First, compute the maximum eigenvalue and its corresponding eigenvector of the judgment matrix, where the eigenvector represents the weight vector of various factors. This can be implemented using eigenvalue decomposition algorithms like the power iteration method or built-in functions such as numpy.linalg.eig() in Python. The mathematical formulation involves solving: [ CI = \frac{\lambda_{max} - n}{n - 1} ] where ( \lambda_{max} ) is the maximum eigenvalue and ( n ) is the matrix order.

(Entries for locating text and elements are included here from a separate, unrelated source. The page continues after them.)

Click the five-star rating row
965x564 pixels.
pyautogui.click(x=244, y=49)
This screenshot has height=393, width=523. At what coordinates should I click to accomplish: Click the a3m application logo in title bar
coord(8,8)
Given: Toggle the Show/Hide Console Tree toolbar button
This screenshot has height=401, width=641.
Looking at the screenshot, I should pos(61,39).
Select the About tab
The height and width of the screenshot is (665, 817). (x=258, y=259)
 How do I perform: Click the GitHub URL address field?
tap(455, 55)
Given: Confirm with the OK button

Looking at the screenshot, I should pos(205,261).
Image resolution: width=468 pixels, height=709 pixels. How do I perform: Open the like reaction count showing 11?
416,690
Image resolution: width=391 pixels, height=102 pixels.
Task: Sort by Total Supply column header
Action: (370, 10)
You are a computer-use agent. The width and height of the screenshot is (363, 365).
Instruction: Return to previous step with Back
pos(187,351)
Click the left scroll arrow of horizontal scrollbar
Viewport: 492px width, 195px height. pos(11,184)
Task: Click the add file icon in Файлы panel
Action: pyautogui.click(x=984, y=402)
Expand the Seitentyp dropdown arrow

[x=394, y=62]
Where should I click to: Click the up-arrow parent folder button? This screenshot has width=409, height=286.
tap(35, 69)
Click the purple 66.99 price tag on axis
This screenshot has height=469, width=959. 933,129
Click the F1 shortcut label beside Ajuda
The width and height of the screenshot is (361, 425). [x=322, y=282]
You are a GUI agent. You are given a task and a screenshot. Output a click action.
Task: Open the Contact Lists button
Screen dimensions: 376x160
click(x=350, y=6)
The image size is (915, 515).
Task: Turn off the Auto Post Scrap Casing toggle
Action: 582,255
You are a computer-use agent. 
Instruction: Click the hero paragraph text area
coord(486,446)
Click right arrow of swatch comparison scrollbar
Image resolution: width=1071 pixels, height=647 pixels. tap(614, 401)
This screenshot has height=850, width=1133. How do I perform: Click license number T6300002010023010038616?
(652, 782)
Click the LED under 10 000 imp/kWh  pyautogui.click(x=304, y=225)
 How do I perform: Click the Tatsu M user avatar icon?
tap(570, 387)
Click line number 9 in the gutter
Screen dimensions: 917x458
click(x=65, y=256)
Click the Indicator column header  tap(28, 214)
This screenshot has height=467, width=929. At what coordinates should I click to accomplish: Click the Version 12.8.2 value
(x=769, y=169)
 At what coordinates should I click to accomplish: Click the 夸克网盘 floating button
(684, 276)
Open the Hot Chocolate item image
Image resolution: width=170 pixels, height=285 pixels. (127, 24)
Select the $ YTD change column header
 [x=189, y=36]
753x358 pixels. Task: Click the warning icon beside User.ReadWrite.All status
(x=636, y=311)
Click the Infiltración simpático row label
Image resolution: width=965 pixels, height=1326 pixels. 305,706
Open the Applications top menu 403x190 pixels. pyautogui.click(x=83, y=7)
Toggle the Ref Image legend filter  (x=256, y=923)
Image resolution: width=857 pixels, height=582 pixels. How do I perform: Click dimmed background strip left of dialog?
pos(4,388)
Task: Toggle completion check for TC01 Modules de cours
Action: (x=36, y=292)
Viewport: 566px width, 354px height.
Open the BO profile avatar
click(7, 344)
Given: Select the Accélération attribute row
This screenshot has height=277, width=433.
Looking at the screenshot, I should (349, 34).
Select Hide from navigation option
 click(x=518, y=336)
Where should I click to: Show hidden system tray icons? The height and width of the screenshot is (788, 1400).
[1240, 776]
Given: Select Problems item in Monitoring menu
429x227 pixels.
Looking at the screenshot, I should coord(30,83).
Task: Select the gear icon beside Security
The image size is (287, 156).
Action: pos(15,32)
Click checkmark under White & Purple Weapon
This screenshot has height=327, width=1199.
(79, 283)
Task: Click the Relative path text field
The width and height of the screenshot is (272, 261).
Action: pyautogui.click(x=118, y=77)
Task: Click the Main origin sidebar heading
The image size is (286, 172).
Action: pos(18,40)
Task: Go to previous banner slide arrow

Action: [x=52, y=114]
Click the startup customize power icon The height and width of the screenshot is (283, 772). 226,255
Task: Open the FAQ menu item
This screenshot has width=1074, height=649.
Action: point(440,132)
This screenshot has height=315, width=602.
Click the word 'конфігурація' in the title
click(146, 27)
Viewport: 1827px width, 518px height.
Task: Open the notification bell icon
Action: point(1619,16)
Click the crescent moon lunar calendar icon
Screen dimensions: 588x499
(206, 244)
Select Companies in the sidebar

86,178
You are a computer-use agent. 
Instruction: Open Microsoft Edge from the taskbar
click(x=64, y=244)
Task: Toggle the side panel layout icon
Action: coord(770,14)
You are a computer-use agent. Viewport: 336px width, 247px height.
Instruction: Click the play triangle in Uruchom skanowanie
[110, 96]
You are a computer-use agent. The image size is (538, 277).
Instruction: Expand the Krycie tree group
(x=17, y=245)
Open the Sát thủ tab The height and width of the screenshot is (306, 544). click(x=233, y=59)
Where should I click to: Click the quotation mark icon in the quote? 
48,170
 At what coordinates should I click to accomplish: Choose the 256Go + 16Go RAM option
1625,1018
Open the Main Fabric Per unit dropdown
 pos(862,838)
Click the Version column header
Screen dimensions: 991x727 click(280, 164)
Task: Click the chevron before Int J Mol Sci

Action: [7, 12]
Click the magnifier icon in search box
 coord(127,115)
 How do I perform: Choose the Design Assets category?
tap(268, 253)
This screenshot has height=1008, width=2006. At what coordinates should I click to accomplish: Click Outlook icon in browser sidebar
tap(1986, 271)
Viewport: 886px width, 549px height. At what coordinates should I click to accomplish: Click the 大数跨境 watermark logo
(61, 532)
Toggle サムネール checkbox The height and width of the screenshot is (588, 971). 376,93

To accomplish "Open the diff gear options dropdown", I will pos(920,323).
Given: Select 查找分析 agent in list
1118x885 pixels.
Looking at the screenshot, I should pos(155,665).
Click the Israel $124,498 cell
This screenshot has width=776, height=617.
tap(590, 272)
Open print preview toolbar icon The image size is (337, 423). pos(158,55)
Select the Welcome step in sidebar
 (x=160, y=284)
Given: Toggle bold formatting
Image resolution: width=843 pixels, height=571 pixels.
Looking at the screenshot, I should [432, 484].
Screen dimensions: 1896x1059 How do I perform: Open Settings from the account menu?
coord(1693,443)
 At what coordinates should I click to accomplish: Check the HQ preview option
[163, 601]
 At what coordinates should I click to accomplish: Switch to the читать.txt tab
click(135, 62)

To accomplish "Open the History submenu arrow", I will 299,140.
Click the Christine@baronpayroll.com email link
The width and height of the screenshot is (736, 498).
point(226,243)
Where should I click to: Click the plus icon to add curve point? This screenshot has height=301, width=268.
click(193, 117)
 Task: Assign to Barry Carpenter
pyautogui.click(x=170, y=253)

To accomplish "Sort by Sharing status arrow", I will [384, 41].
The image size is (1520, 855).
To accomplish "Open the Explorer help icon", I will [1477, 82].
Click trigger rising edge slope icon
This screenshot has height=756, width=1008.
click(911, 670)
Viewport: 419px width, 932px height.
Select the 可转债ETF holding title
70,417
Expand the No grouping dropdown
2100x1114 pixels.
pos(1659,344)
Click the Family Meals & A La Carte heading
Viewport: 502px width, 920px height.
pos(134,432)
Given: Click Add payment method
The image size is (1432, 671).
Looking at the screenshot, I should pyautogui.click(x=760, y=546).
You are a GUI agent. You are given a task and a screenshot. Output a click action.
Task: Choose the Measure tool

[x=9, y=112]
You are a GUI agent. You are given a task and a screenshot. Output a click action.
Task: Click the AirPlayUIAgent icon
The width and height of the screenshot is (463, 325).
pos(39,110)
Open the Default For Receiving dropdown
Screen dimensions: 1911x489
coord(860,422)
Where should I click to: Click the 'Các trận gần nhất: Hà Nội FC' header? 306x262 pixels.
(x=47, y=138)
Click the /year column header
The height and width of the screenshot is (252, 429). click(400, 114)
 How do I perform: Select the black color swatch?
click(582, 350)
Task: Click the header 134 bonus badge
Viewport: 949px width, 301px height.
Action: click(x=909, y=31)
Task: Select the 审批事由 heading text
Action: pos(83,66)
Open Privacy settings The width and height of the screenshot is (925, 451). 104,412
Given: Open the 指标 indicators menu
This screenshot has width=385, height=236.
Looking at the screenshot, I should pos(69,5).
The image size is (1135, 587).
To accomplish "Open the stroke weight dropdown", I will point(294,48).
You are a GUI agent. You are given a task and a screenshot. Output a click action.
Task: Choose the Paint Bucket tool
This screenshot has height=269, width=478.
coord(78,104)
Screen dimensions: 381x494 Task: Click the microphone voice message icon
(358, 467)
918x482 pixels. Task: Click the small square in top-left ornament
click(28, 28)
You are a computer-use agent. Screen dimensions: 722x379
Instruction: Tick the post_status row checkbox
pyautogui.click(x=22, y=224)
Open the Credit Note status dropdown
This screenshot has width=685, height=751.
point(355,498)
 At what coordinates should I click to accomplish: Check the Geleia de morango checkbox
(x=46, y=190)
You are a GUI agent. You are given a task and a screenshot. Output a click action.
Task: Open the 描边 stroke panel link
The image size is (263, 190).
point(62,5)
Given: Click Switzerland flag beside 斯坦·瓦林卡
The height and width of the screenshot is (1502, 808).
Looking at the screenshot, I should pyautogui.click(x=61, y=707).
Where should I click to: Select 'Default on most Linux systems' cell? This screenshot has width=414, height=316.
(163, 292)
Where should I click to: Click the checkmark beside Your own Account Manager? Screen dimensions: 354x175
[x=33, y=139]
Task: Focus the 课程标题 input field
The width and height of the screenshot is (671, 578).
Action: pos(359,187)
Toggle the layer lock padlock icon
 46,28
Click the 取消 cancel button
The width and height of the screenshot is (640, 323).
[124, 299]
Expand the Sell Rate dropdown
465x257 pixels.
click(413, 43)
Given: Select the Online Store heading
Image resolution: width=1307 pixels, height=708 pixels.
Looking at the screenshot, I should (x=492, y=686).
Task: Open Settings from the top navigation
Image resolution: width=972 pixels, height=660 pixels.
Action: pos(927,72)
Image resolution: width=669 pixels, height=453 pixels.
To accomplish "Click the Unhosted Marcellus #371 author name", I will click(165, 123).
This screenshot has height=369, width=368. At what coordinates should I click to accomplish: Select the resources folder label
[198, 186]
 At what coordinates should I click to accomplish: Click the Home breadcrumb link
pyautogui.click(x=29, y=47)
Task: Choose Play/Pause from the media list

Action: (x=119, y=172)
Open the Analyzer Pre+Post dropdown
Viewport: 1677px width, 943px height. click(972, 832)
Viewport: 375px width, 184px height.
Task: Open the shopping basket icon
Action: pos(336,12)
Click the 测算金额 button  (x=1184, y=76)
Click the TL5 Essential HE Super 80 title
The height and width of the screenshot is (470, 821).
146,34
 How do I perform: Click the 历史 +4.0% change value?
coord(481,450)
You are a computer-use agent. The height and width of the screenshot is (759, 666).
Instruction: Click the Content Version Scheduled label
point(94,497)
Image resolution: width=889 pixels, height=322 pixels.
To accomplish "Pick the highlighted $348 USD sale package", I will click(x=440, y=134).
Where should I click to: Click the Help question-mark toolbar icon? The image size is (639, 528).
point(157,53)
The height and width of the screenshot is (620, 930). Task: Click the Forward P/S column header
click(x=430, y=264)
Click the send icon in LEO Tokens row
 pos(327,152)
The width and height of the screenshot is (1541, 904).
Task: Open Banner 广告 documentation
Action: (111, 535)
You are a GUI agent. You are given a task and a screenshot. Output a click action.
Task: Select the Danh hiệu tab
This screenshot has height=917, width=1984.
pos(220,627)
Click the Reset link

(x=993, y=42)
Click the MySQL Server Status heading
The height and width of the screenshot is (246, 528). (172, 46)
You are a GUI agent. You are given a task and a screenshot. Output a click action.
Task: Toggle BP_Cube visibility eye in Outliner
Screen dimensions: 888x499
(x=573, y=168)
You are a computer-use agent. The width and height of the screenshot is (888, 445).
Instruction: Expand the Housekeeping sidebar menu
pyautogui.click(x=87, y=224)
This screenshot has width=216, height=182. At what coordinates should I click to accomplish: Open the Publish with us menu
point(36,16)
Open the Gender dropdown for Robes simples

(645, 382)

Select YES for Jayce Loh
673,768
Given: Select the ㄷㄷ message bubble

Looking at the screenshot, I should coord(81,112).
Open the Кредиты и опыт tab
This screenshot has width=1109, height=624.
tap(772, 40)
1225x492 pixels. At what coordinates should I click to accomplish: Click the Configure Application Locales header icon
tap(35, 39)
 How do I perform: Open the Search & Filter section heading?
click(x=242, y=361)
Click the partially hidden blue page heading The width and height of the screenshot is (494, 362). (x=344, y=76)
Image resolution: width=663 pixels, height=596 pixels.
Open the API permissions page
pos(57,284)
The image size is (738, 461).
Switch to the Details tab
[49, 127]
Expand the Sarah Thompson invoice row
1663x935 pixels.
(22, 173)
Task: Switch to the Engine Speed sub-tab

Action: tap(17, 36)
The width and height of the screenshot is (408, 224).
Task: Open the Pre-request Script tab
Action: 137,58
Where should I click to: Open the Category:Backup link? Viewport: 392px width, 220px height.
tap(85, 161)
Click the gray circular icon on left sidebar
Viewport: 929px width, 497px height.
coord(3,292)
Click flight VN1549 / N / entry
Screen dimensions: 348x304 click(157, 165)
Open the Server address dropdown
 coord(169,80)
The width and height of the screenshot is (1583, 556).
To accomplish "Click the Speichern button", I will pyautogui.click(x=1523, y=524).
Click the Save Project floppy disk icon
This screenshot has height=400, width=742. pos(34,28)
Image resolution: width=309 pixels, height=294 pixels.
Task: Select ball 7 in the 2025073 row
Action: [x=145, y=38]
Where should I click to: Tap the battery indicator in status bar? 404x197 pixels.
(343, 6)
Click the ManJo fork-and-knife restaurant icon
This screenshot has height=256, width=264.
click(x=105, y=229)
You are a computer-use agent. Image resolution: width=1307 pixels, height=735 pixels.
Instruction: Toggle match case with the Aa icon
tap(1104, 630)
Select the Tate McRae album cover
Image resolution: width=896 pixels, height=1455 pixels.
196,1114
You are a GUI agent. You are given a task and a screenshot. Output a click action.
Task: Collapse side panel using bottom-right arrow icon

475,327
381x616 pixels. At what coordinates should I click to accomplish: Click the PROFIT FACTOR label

Next, introduce the random consistency index (RI), typically obtained from predefined tables (e.g., RI values for n=3 to 10: [0.58, 0.90, 1.12, 1.24, 1.32, 1.41, 1.45, 1.49]). Finally, calculate the consistency ratio (CR): [ CR = \frac{CI}{RI} ] In code implementation, this requires conditional checking where if CR < 0.1, the judgment matrix is considered acceptably consistent; otherwise, the matrix must be revised through iterative pairwise comparisons until consistency requirements are met.

The computation of the consistency matrix ensures the scientific rigor and reliability of AHP, preventing analytical biases caused by inconsistent subjective judgments. Algorithmically, this process can be automated using while-loops with convergence checks for practical applications.